Wednesday, November 18, 2009

Plenty is a funny place.

A couple of decades ago, I bought my first thanksgiving turkey.
I left it out to thaw too long in the Texas heat, and the giant thing (I had splurged) began to stink, and I realized I had to throw it out.

Twenty bucks was a little less than a days' work, in those days, for me, and it was heartbreaking.
I had wanted to cook it in the apartment I had just rented with a friend from school.. I'd like to say we were college roommates, but she was in college, and I was just getting by.

I remember the sickening thud as the carcass hit the bottom of the dumpster.. it was as if my dreams of independence had fallen to the bottom of the cheap metal container along with the poor wasted turkey's rotted flesh. I remember slinking sheepishly to my dad's for thanksgiving. That man is going to be very surprised when St Peter hands him a sainthood for making some effort to raise this loose cannon.

That Christmas, I went into the vacant lot behind our sleazy apartment complex with a spare hacksaw and brought in a scraggly little cedar tree for us to decorate.
We couldn't afford ornaments, and used stuffed toys & lingerie.. it was the Snoopy & Woodstock Crossdress Christmas.

This holiday is very different.
I have the capacity to make a comfortable living, within decent means. I will never be rich, except by the imagination of the rest of the world, especially without decent public health care.

Meanwhile, cg's job keeps us in health care at relatively minimal cost, and we have, on our travels, collected some luxury items unavailable in what most consider "normal" circumstances.
The turkey this year was ordered from a farmer's market, and will be lovingly brined & smoked.

Why does it matter, if I drink my beer from a Chodovar mug?
What do I care, if I drink wine from a plastic cup, or a Neuhaus crystal wine glass?
Can I put votives in the unmatched clarity of Neuhaus cups, and let them shine in great wide swathes of warmth?
Who cares, what sparkles on my Festivus tree?

Me..
I have a story carried in every touch of these things.. I refuse to follow my mother's hoarder habits, but I do have a story, and I have the same deeply kinesthetic memory.

I bought the mugs with the Labrador's face from Chodovar.
We picked out the wine glasses in Neuhaus by our dearly loved long-time home in the Oberpfalz, and bought the funny cups to hold the votives, in the shop Naydy showed us.
Naydy showed it to us, and that makes it even better.

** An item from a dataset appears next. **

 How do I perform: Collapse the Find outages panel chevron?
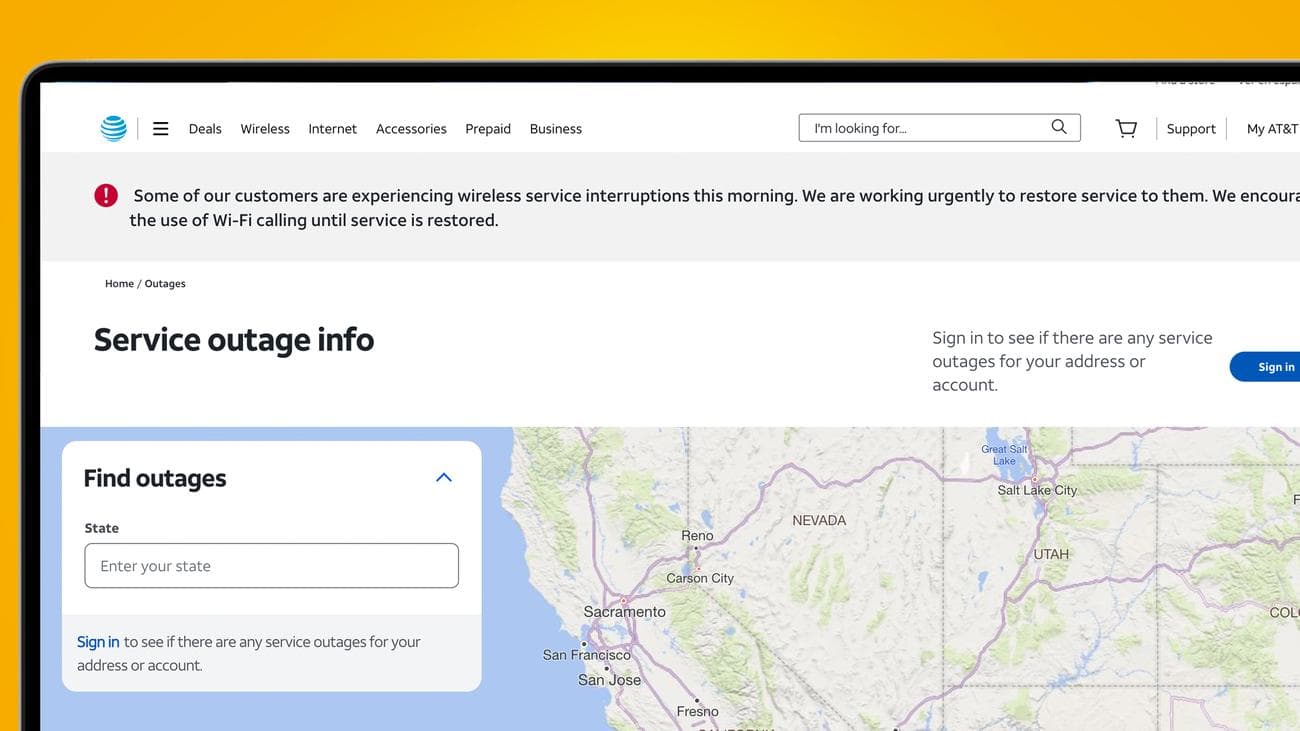click(x=444, y=478)
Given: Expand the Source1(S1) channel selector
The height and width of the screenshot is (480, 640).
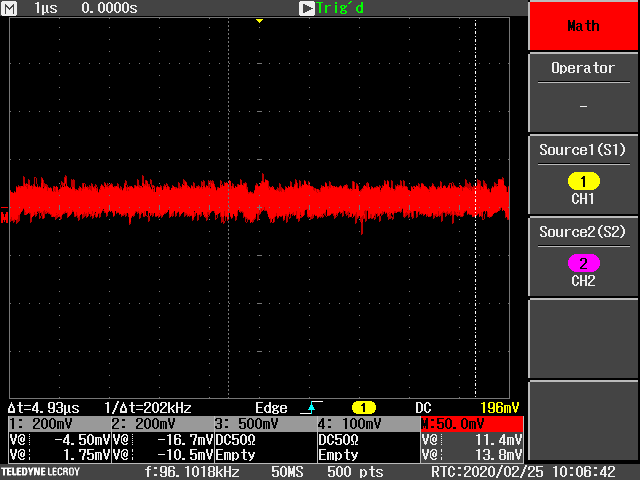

The ornaments, we bought a little here and there at German Christmas markets, and it brings back the warmth & comfort we found there.
Some, we travelled to Cesky Krumlov for, and loved the adventure of getting there, staying there, and finding the crazy little discount store at the foot of the castle on the river.
We bought boxes and boxes of really crazy ornaments there, from Scottish Santas, to birds, to penguins (given away) and leopard print ornaments and all kinds of beautiful sparkly fragile madness.

Every bit of it has a story.
My fellow travellers and I, we bear the burden and the blessing, of being homesick for several places at once.

I think we all have the hunger, and the homesickness.. for me, I'm just so grateful to not be desperate over every little thing.. for however long this plenty lasts.. and trust me, I do not believe so much in luck.

More like, the opportunity for hard work, and the opportunity to make good, help others, and live reasonably well, conscientiously.. as honest folk do.. when they make it.

I hope I've made it.
I never trust that the other shoe won't drop, and I know life balances on many threads.
But, for now.. deep gratitude, and a willingness to keep it all going.